START Data to examine
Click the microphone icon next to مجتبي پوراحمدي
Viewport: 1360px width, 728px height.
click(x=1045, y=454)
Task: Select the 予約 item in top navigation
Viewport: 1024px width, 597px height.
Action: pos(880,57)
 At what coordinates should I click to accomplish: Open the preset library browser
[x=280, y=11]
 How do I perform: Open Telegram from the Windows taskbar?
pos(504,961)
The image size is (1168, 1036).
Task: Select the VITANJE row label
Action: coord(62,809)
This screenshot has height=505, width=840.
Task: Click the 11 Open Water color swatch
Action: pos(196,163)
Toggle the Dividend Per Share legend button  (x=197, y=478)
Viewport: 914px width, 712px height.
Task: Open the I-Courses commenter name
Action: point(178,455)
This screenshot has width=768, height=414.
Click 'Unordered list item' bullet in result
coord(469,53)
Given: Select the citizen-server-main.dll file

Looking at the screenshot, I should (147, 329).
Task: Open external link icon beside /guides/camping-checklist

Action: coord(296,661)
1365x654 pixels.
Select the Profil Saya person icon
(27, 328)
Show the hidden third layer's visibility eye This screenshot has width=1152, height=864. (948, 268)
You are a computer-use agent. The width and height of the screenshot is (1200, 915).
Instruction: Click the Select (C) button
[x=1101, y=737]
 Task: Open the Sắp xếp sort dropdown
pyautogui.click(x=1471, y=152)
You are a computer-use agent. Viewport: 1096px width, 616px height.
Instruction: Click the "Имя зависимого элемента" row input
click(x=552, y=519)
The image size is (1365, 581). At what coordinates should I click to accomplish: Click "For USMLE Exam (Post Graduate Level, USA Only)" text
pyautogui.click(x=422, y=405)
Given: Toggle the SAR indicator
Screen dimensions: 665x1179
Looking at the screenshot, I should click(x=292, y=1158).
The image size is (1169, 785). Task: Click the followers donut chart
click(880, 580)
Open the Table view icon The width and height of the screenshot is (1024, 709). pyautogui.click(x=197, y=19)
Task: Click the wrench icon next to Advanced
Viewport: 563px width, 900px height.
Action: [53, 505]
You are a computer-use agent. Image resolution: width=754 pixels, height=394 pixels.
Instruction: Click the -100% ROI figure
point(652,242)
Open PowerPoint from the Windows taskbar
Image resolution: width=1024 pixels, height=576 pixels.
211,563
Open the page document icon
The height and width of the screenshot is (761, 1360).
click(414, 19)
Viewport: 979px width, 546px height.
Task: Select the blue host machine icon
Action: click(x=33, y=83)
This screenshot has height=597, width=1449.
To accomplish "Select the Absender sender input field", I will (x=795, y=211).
END Data to examine
The lines above from the one containing "1365x654 pixels." through the one containing "Open the page document icon" are to be set down exactly, and no others.

▶ Written answer
1365x654 pixels.
Select the Profil Saya person icon
(27, 328)
Show the hidden third layer's visibility eye This screenshot has width=1152, height=864. (948, 268)
You are a computer-use agent. The width and height of the screenshot is (1200, 915).
Instruction: Click the Select (C) button
[x=1101, y=737]
 Task: Open the Sắp xếp sort dropdown
pyautogui.click(x=1471, y=152)
You are a computer-use agent. Viewport: 1096px width, 616px height.
Instruction: Click the "Имя зависимого элемента" row input
click(x=552, y=519)
The image size is (1365, 581). At what coordinates should I click to accomplish: Click "For USMLE Exam (Post Graduate Level, USA Only)" text
pyautogui.click(x=422, y=405)
Given: Toggle the SAR indicator
Screen dimensions: 665x1179
Looking at the screenshot, I should click(x=292, y=1158).
The image size is (1169, 785). Task: Click the followers donut chart
click(880, 580)
Open the Table view icon The width and height of the screenshot is (1024, 709). pyautogui.click(x=197, y=19)
Task: Click the wrench icon next to Advanced
Viewport: 563px width, 900px height.
Action: [53, 505]
You are a computer-use agent. Image resolution: width=754 pixels, height=394 pixels.
Instruction: Click the -100% ROI figure
point(652,242)
Open PowerPoint from the Windows taskbar
Image resolution: width=1024 pixels, height=576 pixels.
211,563
Open the page document icon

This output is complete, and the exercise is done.